The scenario is very frightening. You are making your daily commute to work at 55 mph when suddenly your car begins to accelerate uncontrollably. You step on the brake and nothing happens. Your transmission is not operating as it should, the radio starts blaring, the windshield wipers start operating at full speed and the horn is blowing. You think it could be a manufacturer’s defect…but then you look around and see dozens of other cars out of control as well. The beginning of a bad sci-fi movie? No…you…and others around you have had your vehicles hacked. Sounds farfetched? Understandably, but according to newly published information, control of your vehicle is now at risk and driving may soon be unsafe…no matter at what speed.

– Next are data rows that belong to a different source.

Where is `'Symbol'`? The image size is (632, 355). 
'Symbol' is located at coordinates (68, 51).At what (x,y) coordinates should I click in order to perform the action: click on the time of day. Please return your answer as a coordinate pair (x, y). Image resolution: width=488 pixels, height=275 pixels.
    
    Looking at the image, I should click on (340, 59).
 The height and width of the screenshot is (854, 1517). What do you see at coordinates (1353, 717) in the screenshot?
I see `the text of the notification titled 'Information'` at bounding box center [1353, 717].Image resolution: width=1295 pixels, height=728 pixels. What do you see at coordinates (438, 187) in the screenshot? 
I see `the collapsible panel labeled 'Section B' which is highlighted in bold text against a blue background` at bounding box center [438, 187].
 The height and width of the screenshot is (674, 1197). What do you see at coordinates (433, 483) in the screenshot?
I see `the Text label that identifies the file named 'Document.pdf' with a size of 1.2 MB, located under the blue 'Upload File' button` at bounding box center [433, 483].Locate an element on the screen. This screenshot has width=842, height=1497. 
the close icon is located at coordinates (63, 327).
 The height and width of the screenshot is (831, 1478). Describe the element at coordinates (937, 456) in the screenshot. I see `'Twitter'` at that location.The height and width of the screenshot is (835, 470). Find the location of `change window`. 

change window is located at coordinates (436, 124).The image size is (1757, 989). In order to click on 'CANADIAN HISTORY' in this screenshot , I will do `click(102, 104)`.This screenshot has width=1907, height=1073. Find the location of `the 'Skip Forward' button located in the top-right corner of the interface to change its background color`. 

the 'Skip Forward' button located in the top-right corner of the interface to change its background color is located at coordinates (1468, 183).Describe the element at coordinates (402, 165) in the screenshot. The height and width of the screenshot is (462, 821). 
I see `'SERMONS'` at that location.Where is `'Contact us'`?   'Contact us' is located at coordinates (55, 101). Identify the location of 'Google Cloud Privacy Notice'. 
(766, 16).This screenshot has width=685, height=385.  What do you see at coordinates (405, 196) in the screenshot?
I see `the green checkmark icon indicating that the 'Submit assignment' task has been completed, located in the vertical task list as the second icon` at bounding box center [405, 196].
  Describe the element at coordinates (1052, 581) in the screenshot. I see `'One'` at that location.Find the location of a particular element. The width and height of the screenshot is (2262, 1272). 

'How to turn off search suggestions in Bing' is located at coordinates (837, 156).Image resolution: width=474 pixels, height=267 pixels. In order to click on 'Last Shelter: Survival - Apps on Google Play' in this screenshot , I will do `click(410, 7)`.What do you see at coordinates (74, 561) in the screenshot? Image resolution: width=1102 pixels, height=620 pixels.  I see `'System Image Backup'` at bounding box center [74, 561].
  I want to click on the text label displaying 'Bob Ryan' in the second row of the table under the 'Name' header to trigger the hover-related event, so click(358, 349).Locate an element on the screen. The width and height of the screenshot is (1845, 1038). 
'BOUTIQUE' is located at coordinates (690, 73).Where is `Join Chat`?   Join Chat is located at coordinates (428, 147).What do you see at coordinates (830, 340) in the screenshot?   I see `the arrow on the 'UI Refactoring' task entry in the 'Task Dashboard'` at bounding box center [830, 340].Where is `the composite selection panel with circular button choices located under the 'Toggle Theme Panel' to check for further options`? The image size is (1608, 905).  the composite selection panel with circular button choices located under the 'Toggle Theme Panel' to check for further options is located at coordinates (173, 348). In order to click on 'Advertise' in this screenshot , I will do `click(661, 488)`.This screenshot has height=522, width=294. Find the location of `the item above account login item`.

Many people are aware that our new generation of automobiles have more computing power than the spacecraft that went to the moon. That computing power allows the vehicles to operate more efficiently, lets us enjoy the entertainment system, gives us access to the internet with connectivity, and increasingly provides vehicle autonomy.
The problem is that with increased reliance on computers and related technology, we have opened the possibility that our cars will be hacked, just like our digital systems at home and in the office. Two years ago, researchers found that they could connect to vehicles and take over control of certain aspects of the operating system. At that time such control required direct access to the vehicle, so any concerns were downplayed by auto manufacturers. Keep those with malicious intent (hackers) away from your car, keep it locked and all is well. However, those with a vested interest in the cyber community took notice of the research and began to worry.
It seems now that those worries and concerns were justified. According to reports in the media, researchers have now been able to reach out and touch vehicles anywhere in the nation and gain control via the Internet. Researchers Charlie Miller and Chris Valasek have demonstrated to reporters their ability to control vehicles in a dramatic fashion. They hacked the SUV the reporter was driving, turning off and on various systems, and eventually forcing the Jeep into a ditch (at low speed). All this done remotely, from miles away, via Internet connections to the computers in the vehicle.
Miller and Valasek plan to reveal many of the details of their hacking activities at an upcoming Black Hat meeting. Until then, auto manufacturers are scrambling to find ways to install security systems to the computers they placed in their cars and make them once again safe to drive.
Those in the cybersecurity community have been long aware that wherever there is a computer, and connection to the Internet, the possibility exists of ‘bad actors’ gaining control of the system. Warnings have been sounded, but largely ignored. Hopefully, this new evidence of the dangers to our systems will be heeded and appropriate action taken before our highways become playgrounds for hackers.